In the past few quarters, farmers haven’t been feeding only cities; they’ve been feeding returns in the portfolios of investors, as agricultural commodities have soared. While this is great if you are well positioned, some macro-level economists, such as Donald Coxe, are worried that hedging your investments is not enough against the looming food crisis.
“Sure, there are people that say there is still enough food in the world, but that’s rather like saying there is enough oil in the world because they added in the oil in Russia, Venezuela and Kazakhstan,” explained the global portfolio strategist at BMO Financial Group, as he addressed a packed luncheon event on Wednesday organized by the Toronto CFA Society. He concedes that it is a good theory, but reality just doesn’t prove the theory. Coxe is convinced that, despite political protestations around the world, a food shortage is starting.
The basic reasons for the shortage boil down to two factors: a rising global middle class that is adding meat and dairy to their diets and an antiquated global agriculture system that relies on tariffs, subsidies and artificially suppressed production.
“Buy your food now for Christmas,” Coxe declared, as the “imposition of Hitler-style autocracy on the grain trade” is the first signal of a shortage.
He is referring to the export tax on soybeans in Latin countries, the quasi-embargo on exports in Thailand and the lifetime prison sentence imposed on anyone caught hoarding rice in the Philippines, to name but a few examples.
“What we need is a David Ricardo global economy plan,” declared Coxe, referring to the 19th-century political economist credited with systematizing economics. “We have never been closer to a free-market economy, but because the agriculture sector is crippled by autocracy, export bans and punitive taxes, we are moving away from the principles of a free market.” Coxe suggests returning to the supply-and-demand equation that often balances other sectors, although, he adds, “that might be a new concept for agricultural sectors.”
His predictions can’t be ignored. Even though his clout as a leading contrarian economist has been challenged, his role in implementing and developing agricultural programs 30 years ago in conjunction with the federal government cannot be ignored.
As a result of that experience, Coxe is acutely aware of how large and how deep the subsidies to the agricultural sector go.
“We pay farmers not to produce. That’s where many of these subsidies go,” he explained. Yet, with another 100 million people joining the ranks of the middle class in China alone, Coxe questions the rationale of subsidizing a lack of food production.

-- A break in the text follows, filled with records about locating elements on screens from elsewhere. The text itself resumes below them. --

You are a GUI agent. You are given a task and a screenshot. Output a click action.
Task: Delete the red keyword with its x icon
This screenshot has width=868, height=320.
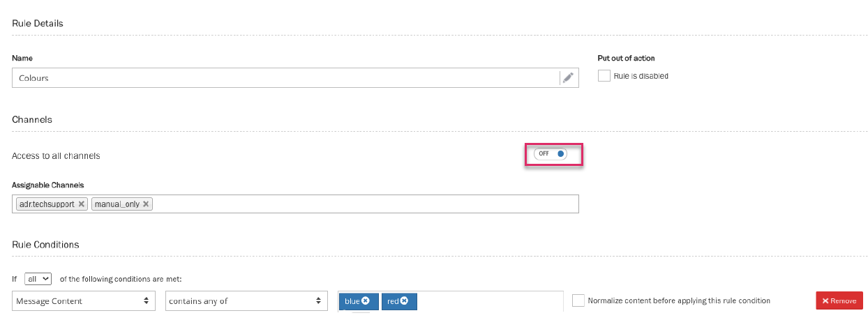404,301
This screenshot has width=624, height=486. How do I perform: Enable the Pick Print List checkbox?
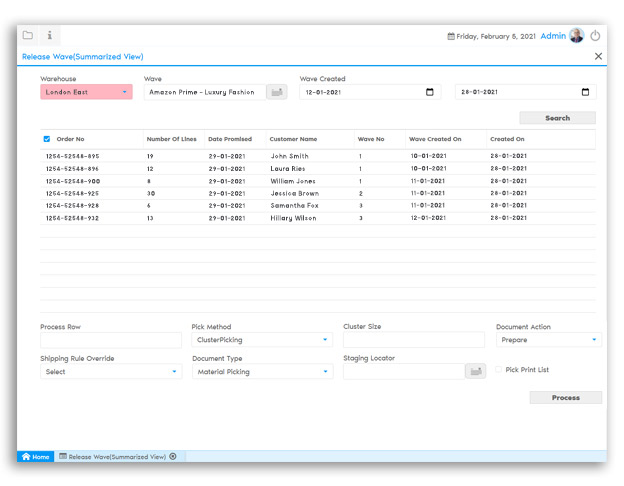(499, 370)
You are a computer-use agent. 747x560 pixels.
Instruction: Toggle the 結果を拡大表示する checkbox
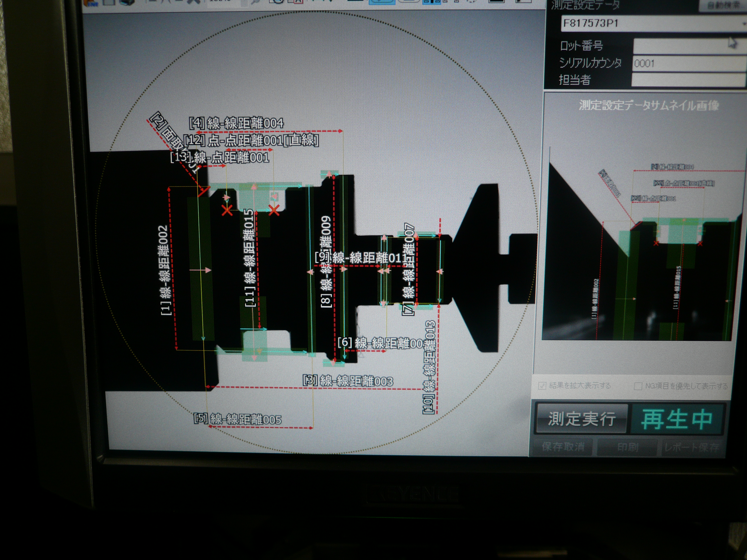pyautogui.click(x=542, y=385)
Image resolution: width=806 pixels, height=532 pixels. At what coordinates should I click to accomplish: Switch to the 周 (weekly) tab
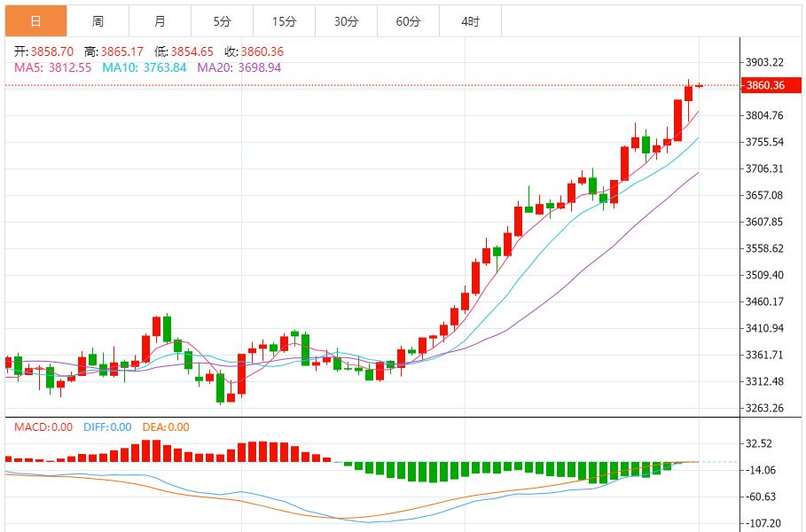click(x=98, y=21)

He also refutes recent arguments that the upcoming food crisis is due to worldwide droughts, high fuel costs or speculators.
“There was only one drought [in 2007] and it had nothing to do with corn [or any other biodiesel-based grain],” said Coxe, who believes that arguments that drought caused the shortage are “ridiculous.”
Coxe lays more of the blame on green initiatives than weather. Last year, China, Indonesia and Thailand asked the EU to stop production of biodiesel because the redirection of soy and other grains to the production of biodiesel was hurting their diets — their people could no longer afford the high prices for commodities which are staples in their diet.
“The EU’s response was to appoint a committee to investigate the situation,” said Coxe. “And then [they] continued their biodiesel program.”
If the lack of political will in the EU was not bad enough, the matter isn’t even on the table for discussion in the U.S. Coxe points out that Iowa is the world’s second largest producer of ethanol, yet for political reasons, all three remaining presidential hopefuls are ignoring the food–fuel link. In fact, under current U.S. legislation, there “won’t be much corn used for food; it will all go to ethanol” by the year 2015, says Coxe. “Now that’s insanity.”
As for speculators, Coxe cites Martin Wolf, a Financial Times columnist, for providing solid, logical reasons as to why speculators are not the cause of increasing food costs (and, subsequently, the impending food shortage). “Global stocks keep falling while prices keep rising — a response that has nothing to do with supply and demand and evidence that speculators are not responsible.”
Coxe reminded the audience of certified financial analysts that investors can take action to hedge against this upcoming staple crisis.
He suggests that analysts start factoring food and its associated costs into their forecasts. “No matter what the asset class, assume food price inflation for the next two years. If there are major crop failures, assume five years.”
One way Coxe recommends hedging against the food shortage and related costs is to go long in companies “where it is absolutely essential for them to prevent this problem from spinning out of control.” One basic example is for investors to go long on eggs and short on restaurant stock.
“China’s growth would not stop if they lost a few of these Wall Street firms, but if corn reaches $12 and wheat reaches $20, this will stop the Chinese juggernaut,” Coxe stated. “Food is not a luxury; it’s a necessity.”